● **How to complete this task**
Go through the records and copy each line where the string "screenshot" occurs.

● **Provided records**

_____

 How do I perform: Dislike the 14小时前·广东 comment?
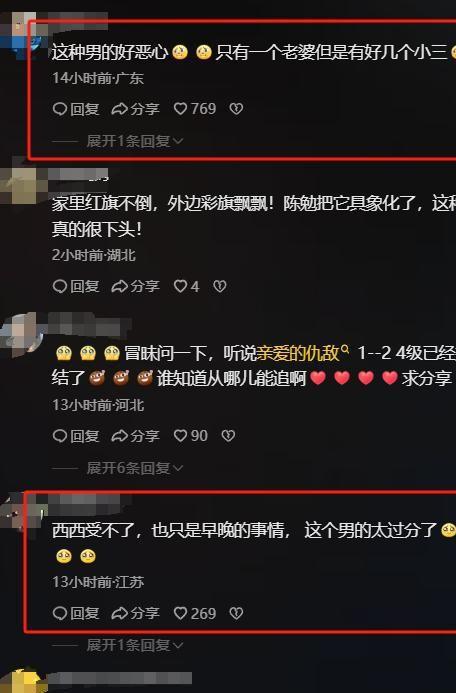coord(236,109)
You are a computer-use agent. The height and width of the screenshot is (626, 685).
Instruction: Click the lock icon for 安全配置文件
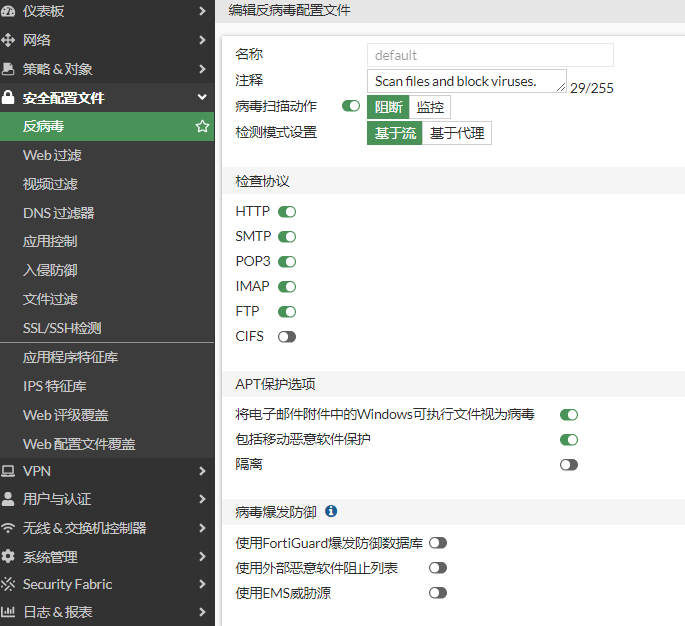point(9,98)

_____

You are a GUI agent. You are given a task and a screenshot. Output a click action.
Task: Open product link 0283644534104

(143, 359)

_____

● **Response**
You are a computer-use agent. The height and width of the screenshot is (626, 685).
You are a GUI agent. You are given a task and a screenshot. Output a click action.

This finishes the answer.